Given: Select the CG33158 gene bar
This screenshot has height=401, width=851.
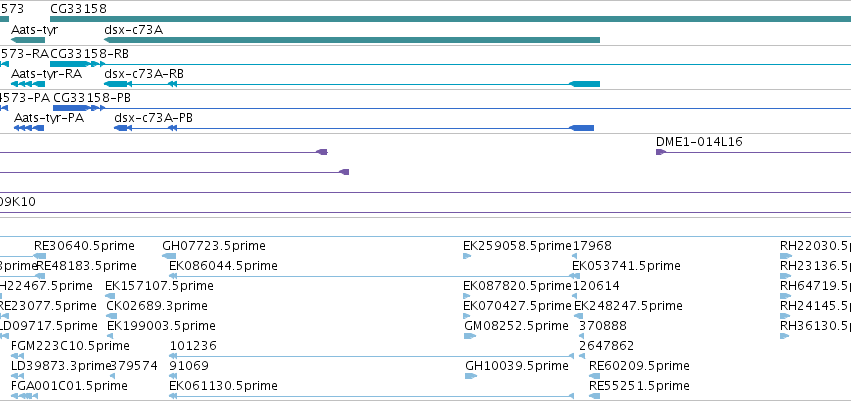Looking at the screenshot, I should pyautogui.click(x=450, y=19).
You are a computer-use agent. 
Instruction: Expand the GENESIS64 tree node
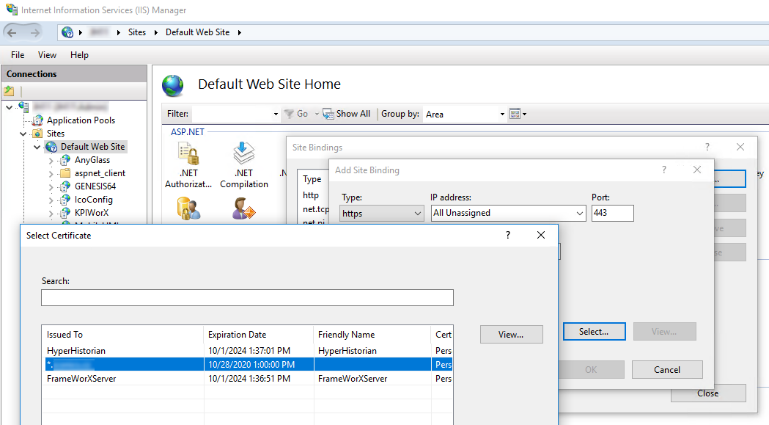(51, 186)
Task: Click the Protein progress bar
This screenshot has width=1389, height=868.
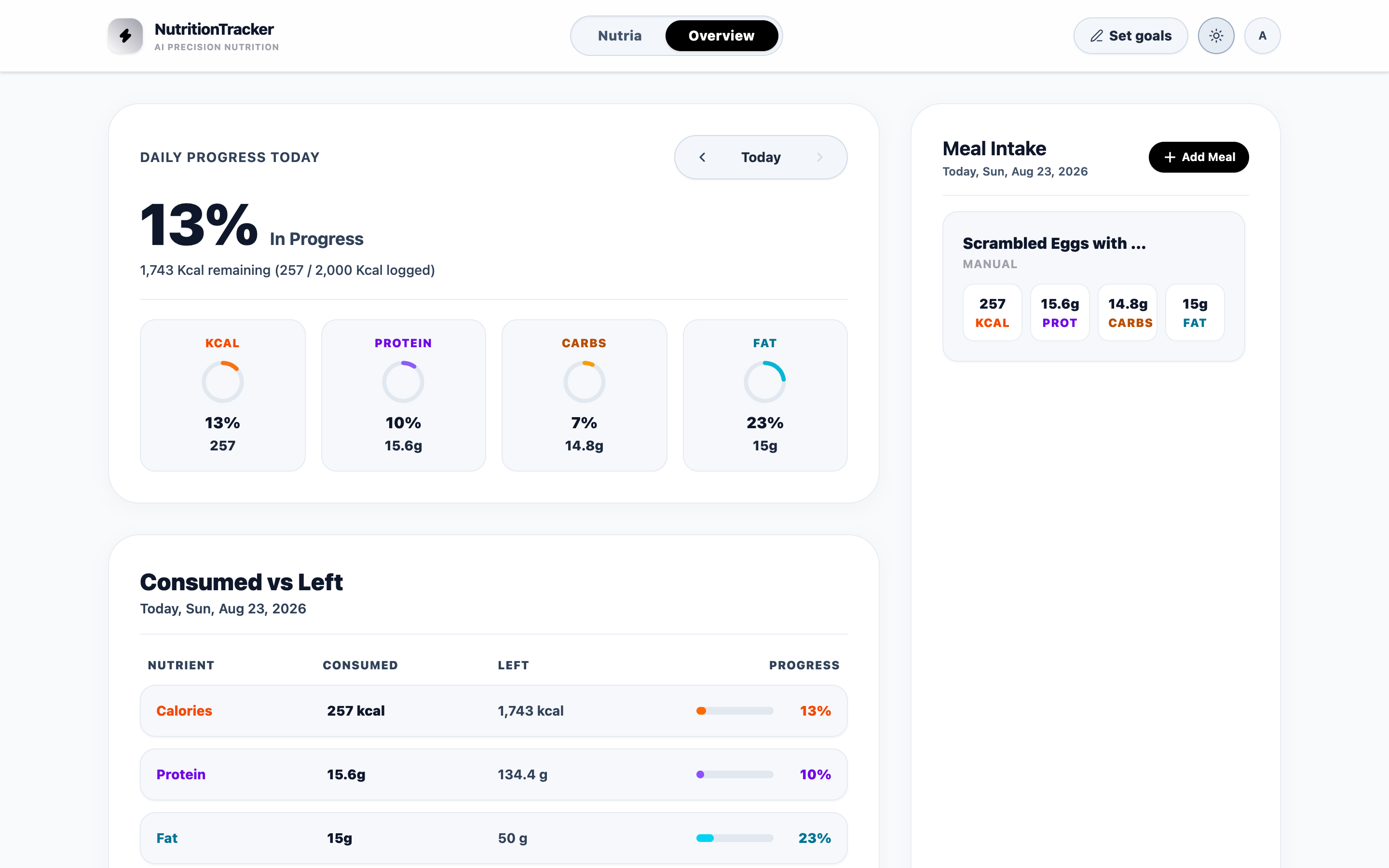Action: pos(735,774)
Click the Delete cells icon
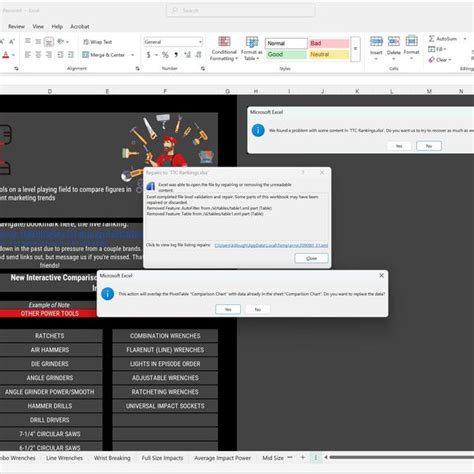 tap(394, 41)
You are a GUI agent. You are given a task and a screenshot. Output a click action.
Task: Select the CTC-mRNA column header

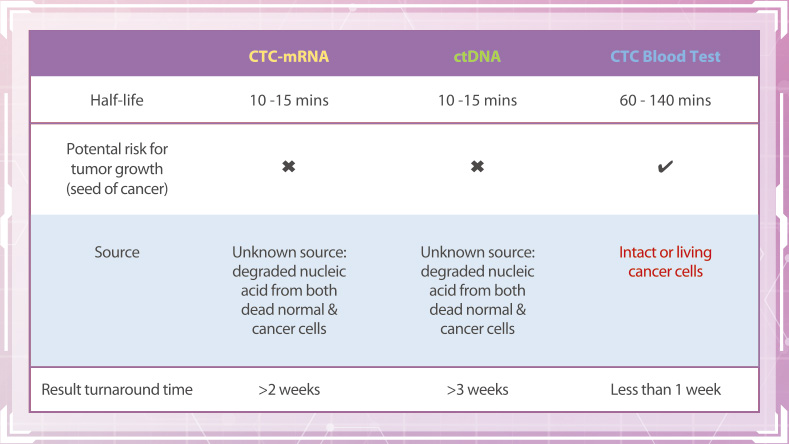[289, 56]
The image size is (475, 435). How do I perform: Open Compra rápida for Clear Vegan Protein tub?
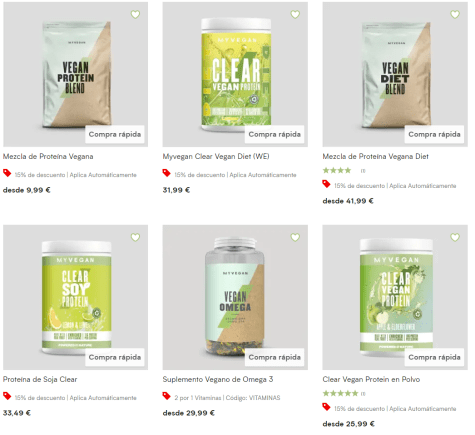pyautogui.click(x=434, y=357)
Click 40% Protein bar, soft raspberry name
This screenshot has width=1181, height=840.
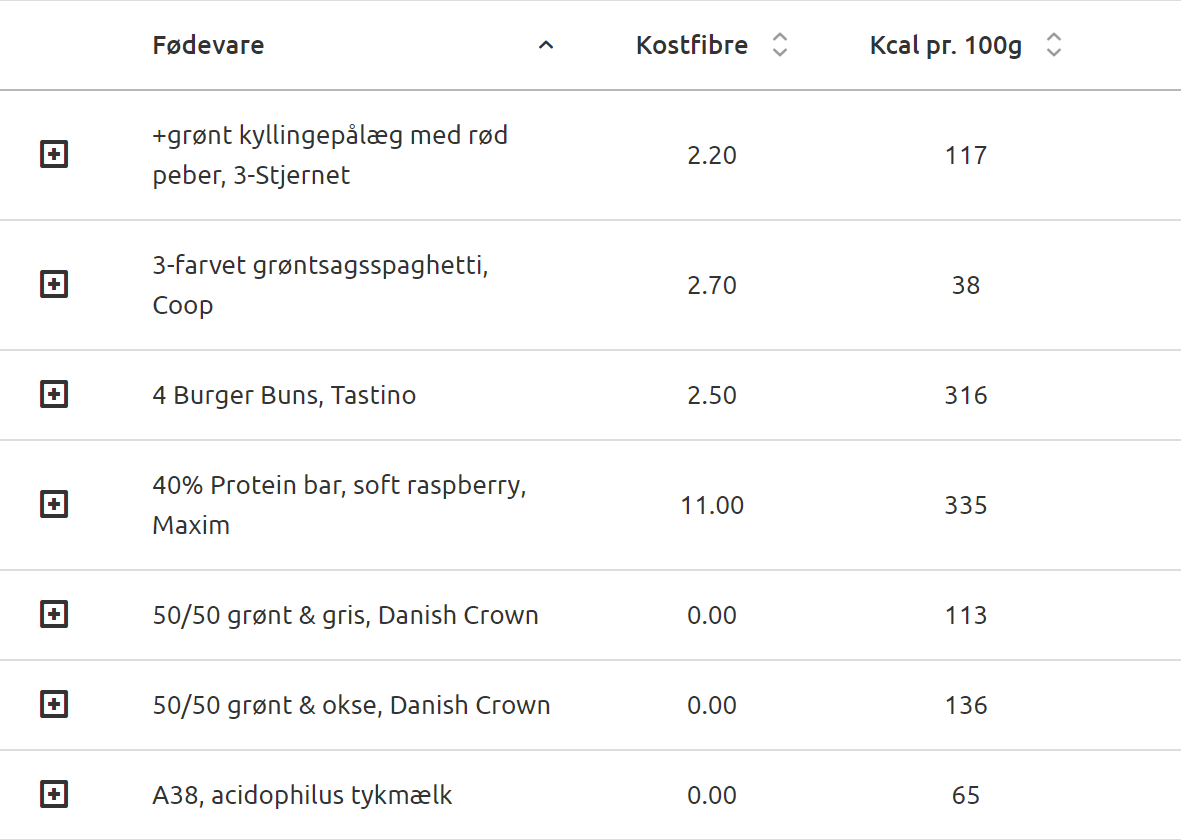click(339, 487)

# [Activity]
Your copy should match the records above word for word, but without images.

# [Response to the exercise]
Given: Select the CG33158 gene bar
This screenshot has height=401, width=851.
Looking at the screenshot, I should pyautogui.click(x=450, y=19).
You are a computer-use agent. 
Instruction: Expand the GENESIS64 tree node
(51, 186)
Task: Click the Protein progress bar
This screenshot has width=1389, height=868.
Action: pos(735,774)
Click the Delete cells icon
 tap(394, 41)
You are a GUI agent. You are given a task and a screenshot. Output a click action.
Task: Select the CTC-mRNA column header

[289, 56]
The image size is (475, 435). How do I perform: Open Compra rápida for Clear Vegan Protein tub?
pyautogui.click(x=434, y=357)
Click 40% Protein bar, soft raspberry name
This screenshot has width=1181, height=840.
click(339, 487)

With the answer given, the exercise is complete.